As evidências linguísticas que apoiam a teoria da migração ariana são muitos fortes. Para aqueles que também precisam das ciências exatas.

Sitaram Yechury, veterano líder do Partido Comunista da Índia, e Devdutt Pattanaik, mitologista e escritor, elogiaram o artigo:

As evidências históricas da migração ariana e da confluência que é a Índia. Um trabalho brilhante de Tony Joseph.

Artigo excelente. Por ser científico, desagradará àqueles que odeiam mitos.

Contudo, Anand Ranganathan, editor-consultor do canal de notícias indiano Newslaundry.com, atacou o artigo no The Hindu:

Algumas reflexões breves sobre o interessante artigo sobre a migração ariana publicado hoje no The Hindu.

O usuário do Facebook Nityanand Jayaraman também assinalou para a possibilidade de uma relação próxima entre os indianos do norte com afegãos e paquistaneses:

Interesting article on how Yogi Adityanath and Vishnu Bhagwat may be more closely related to their brothers in Pakistan and Afghanistan than they care to acknowledge. And about India's multiculturalism.

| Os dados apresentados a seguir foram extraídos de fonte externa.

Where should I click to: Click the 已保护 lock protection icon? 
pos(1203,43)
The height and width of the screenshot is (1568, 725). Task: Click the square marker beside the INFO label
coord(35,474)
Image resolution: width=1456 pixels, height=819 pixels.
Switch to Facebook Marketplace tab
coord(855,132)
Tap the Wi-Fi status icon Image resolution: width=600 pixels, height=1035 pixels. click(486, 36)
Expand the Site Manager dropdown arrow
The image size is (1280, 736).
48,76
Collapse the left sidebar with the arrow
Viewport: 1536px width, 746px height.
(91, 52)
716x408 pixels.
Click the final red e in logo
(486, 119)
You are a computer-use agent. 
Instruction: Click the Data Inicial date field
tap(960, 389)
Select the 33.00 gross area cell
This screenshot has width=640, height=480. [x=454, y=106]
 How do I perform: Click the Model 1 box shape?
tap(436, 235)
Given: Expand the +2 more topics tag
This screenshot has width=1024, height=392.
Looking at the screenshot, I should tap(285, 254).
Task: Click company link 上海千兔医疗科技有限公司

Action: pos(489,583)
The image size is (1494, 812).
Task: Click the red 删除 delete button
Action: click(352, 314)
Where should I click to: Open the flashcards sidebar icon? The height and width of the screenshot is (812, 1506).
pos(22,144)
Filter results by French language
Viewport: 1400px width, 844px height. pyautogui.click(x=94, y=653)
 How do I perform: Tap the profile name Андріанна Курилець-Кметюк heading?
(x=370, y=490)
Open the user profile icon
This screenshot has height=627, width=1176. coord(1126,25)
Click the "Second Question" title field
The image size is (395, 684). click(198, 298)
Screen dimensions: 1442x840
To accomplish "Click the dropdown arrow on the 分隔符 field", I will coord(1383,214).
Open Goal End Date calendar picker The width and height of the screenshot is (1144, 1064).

Artigo interessante sobre como o parentesco de Yogi Adityanath e Vishnu Bhagwat com seus irmãos paquistaneses e afegãos pode ser mais próximo do que quiseram reconhecer, além do multiculturalismo da Índia.

Sanjeev Sanyal, um escritor que antes se opunha à teoria da invasão ariana, escreveu no Facebook que havia lido os artigos publicados recentemente e que estaria disposto a mudar sua opinião se as evidências tivessem mudado:

The genetic evidence on “Aryan Invasion” appears to have shifted to support a migration around 2000 BC (according to this article anyway). Have not closely followed the latest papers, will need time to read the new papers on this. If the evidence has really changed, I will also change my view. Only way to do research.

Evidências genéticas da “invasão ariana” parecem ter mudado para apoiar a migração de aproximadamente 2000 AEC (ao menos, segundo esse artigo). Não acompanhei de perto os últimos trabalhos. Preciso de tempo para lê-los. Se as evidências realmente mudaram, também mudarei minha posição. A única forma de realizar pesquisa.

O debate em relação à teoria de que os indo-arianos teriam migrado para a Índia e trazido sua antiga língua sânscrita para o sul da Ásia continua gerando controvérsia e abrindo caminho para mais pesquisas antropológicas sobre os povos, as culturas e as línguas da região. As mais de 780 línguas da Índia fazem com o que o país seja um dos mais linguisticamente diversos do mundo. Entretanto, dessas línguas, somente 22 gozam de proteção constitucional, enquanto mais de 196 línguas estão em perigo de extinção.